Quem sente mais, influencia mais

A venda não começa quando você fala. Ela começa quando o outro se sente bem com você.

Você já esteve numa reunião em que fez tudo certo… Seguiu o script, apresentou os dados, sorriu, concordou, argumentou, e mesmo assim, o cliente travou?

E aí vem aquele pensamento: “Não faz sentido ele não fechar.”

Mas faz. Porque você talvez tenha esquecido da única coisa que realmente muda a resposta emocional do outro:

Como ele se sente com você.

O que a maioria das pessoas não percebe

Um estudo publicado na Journal of Organizational Behavior (Yip & Martin, 2006) mapeou o impacto da inteligência emocional nos resultados de negociação. E a conclusão é simples, mas poderosa:

Inteligência emocional só gera influência quando é usada para criar um ambiente de segurança emocional. Esse ambiente tem nome: rapport.

Ou seja: não adianta saber o que o outro está sentindo, se você não sabe fazer ele se sentir bem com você.

O estudo mostrou que o rapport é o mediador entre inteligência emocional e performance. É ele quem ativa a confiança, o desejo de continuar a conversa, e o espaço emocional necessário para o sim acontecer.

Relação entre Inteligência Emocional, Rapport, Confiança e Desejo de trabalhar com você. Adaptado de Yip & Martin (2006). Repare: sem rapport, nada flui, nem confiança, nem desejo, nem resultado.

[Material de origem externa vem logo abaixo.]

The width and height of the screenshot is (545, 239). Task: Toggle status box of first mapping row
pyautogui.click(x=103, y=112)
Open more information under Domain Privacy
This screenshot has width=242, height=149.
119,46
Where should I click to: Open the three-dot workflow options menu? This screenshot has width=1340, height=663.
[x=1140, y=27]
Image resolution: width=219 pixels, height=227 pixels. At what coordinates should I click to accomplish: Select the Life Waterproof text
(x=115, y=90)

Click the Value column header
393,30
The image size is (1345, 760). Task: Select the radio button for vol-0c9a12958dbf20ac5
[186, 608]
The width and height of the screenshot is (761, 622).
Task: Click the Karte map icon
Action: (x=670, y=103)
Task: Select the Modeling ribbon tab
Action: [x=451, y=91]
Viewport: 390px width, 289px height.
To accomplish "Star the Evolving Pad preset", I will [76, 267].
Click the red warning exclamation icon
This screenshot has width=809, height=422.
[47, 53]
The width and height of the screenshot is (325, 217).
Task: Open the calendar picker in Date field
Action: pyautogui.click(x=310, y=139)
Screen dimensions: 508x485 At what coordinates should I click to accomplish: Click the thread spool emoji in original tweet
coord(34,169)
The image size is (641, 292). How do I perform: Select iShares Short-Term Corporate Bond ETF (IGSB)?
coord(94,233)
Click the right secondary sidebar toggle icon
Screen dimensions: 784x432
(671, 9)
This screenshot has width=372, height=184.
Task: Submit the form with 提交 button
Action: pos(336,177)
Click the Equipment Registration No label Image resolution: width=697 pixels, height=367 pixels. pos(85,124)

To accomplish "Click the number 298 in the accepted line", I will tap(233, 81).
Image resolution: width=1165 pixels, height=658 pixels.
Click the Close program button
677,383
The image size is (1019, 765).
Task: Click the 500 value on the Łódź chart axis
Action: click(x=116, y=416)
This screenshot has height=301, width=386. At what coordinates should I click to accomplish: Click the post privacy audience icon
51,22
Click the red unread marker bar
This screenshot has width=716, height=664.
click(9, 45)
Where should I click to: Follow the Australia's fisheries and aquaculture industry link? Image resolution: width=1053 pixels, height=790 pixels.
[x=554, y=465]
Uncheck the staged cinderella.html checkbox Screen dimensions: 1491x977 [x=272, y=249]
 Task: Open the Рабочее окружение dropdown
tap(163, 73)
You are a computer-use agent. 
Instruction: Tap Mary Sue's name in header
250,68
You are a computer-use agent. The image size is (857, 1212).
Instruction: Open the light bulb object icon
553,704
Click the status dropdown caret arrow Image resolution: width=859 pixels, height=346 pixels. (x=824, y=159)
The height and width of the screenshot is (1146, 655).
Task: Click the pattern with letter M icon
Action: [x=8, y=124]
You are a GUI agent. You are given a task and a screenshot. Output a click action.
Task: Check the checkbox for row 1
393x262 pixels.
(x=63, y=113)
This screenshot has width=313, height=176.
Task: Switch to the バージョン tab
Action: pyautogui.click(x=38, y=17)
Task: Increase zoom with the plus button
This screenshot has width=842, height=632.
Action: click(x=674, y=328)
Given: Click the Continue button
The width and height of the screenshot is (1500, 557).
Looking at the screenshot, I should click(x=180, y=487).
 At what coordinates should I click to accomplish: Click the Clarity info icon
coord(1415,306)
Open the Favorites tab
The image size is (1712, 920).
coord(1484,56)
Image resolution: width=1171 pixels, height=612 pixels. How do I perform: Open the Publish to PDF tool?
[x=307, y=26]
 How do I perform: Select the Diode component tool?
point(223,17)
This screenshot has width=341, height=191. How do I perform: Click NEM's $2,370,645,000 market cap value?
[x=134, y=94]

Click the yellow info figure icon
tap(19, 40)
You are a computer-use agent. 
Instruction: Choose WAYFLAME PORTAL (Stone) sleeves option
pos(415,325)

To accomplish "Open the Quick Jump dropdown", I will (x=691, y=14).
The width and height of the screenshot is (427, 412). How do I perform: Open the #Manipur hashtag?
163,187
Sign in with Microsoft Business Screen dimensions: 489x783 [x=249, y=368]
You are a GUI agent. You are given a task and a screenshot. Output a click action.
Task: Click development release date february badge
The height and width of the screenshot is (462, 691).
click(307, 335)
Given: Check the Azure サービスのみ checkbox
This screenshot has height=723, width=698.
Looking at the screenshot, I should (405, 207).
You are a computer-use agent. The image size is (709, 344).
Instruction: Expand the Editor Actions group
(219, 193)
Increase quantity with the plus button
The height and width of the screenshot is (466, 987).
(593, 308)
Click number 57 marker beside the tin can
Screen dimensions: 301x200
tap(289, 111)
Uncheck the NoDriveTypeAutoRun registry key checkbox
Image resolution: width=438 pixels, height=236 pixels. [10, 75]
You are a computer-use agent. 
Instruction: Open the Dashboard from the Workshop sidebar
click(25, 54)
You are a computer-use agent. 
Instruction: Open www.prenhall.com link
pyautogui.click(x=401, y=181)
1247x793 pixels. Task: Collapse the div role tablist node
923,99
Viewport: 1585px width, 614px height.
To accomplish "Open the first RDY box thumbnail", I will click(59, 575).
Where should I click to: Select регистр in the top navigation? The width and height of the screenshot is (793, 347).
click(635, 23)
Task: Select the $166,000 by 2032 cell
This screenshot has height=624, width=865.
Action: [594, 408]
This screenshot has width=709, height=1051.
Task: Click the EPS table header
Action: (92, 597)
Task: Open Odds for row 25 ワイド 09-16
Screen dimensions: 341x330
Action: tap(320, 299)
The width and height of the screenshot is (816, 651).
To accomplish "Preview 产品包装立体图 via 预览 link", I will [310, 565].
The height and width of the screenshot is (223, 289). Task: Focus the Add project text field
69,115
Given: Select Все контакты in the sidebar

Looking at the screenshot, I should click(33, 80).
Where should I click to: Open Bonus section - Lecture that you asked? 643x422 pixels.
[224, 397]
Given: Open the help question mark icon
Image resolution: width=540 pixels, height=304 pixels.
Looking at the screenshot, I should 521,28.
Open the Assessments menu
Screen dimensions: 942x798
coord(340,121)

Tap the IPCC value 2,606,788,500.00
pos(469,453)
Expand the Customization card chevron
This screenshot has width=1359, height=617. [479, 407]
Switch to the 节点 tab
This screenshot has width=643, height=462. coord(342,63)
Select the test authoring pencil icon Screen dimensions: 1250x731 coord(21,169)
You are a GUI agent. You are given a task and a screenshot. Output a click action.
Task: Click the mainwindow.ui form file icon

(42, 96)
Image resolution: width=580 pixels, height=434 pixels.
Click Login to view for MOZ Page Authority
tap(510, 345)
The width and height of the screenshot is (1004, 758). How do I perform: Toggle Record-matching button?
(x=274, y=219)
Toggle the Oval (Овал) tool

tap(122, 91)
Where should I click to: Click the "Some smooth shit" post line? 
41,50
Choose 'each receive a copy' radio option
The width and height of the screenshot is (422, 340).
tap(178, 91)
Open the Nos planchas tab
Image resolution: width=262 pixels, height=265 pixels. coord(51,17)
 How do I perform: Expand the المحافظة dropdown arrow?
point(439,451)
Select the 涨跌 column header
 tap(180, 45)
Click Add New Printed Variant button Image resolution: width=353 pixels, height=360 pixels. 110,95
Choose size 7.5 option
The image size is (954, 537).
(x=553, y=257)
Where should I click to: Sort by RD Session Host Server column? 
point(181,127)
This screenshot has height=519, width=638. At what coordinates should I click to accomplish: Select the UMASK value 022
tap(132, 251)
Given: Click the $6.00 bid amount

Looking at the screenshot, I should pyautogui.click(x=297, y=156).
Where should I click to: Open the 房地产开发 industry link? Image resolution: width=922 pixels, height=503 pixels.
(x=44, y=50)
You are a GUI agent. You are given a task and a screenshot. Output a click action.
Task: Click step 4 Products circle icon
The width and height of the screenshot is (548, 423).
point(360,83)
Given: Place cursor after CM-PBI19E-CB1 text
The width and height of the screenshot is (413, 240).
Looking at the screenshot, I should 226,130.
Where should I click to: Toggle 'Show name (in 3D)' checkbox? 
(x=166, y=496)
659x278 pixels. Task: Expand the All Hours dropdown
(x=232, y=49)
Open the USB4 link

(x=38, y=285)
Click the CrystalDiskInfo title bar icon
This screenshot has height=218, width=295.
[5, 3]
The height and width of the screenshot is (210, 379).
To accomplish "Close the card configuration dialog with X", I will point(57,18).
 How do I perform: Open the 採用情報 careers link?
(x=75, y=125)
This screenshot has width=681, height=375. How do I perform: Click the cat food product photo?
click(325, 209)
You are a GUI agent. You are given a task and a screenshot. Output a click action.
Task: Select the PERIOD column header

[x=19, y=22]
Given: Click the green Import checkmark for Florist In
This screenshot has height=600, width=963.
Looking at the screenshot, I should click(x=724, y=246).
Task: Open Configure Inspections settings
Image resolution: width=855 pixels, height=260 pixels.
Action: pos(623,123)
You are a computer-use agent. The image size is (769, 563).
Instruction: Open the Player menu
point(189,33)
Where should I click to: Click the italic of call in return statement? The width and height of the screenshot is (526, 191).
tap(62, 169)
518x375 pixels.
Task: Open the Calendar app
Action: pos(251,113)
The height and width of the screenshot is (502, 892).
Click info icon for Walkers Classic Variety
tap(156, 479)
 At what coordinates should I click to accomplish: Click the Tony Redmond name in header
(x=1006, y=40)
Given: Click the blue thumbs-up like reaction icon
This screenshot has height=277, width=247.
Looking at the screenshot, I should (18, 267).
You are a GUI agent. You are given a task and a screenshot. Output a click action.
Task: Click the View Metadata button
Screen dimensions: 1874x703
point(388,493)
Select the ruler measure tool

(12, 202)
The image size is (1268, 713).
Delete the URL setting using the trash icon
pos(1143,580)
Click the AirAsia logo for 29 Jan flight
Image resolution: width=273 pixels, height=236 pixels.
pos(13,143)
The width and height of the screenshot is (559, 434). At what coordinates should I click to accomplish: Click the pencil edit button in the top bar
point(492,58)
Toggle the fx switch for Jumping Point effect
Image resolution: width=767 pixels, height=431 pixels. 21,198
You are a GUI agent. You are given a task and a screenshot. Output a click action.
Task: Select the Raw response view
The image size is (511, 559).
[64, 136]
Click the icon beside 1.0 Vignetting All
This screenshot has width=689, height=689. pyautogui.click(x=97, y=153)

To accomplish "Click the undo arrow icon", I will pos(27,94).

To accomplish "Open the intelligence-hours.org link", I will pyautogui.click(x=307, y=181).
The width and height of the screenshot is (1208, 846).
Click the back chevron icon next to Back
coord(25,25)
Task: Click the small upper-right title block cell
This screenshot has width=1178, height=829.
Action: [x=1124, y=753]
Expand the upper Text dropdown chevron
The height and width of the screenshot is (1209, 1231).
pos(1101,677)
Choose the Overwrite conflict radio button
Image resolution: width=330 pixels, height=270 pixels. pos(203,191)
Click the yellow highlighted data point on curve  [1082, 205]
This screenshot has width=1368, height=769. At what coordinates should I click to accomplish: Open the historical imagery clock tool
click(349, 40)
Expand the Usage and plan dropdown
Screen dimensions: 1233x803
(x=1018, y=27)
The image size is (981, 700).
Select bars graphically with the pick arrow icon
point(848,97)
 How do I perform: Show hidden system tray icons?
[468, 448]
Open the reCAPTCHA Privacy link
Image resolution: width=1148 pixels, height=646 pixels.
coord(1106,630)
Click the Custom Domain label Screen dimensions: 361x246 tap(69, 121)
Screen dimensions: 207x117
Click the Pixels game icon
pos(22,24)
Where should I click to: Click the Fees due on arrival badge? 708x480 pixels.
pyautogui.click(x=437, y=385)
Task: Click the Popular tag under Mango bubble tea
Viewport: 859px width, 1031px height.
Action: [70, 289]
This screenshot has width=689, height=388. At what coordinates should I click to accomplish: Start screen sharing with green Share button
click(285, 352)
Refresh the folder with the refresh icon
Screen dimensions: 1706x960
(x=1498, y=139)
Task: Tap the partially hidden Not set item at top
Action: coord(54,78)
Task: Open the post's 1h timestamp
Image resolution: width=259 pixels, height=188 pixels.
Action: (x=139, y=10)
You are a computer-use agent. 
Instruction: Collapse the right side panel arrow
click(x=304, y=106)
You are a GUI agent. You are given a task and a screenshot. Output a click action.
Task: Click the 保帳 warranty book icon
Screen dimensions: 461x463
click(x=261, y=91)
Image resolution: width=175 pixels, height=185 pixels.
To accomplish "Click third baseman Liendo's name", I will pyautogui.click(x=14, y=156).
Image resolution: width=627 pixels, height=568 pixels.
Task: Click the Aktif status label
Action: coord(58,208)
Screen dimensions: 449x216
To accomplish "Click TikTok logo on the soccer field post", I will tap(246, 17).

O Homo sapiens funciona assim

Você entra numa reunião, olha pra mesa do cliente e nota um livro do Yuval Harari. Você não leu o livro. Mas lembra que viu o nome no Instagram. E então manda o clássico:

“Ah, Harari. Sensacional. Li todos. Você curte também?”

O cliente levanta os olhos com certo ceticismo. Diz que tá começando ainda. Você emenda outra frase qualquer, mas sente que o clima não conectou.

Sabe o que aconteceu?

Você tentou gerar rapport com algo que não despertava interesse real em você. E o cliente percebeu.

Agora muda o cenário.

Você entra, nota uma tatuagem diferente no antebraço do cliente. Você não sabe o que significa, mas é curioso. E pergunta com presença real:

“Desculpa a pergunta, mas essa tatuagem tem algum significado especial? Achei diferente. Nunca vi algo parecido mas me remeteu à um local que conheci anos atrás....”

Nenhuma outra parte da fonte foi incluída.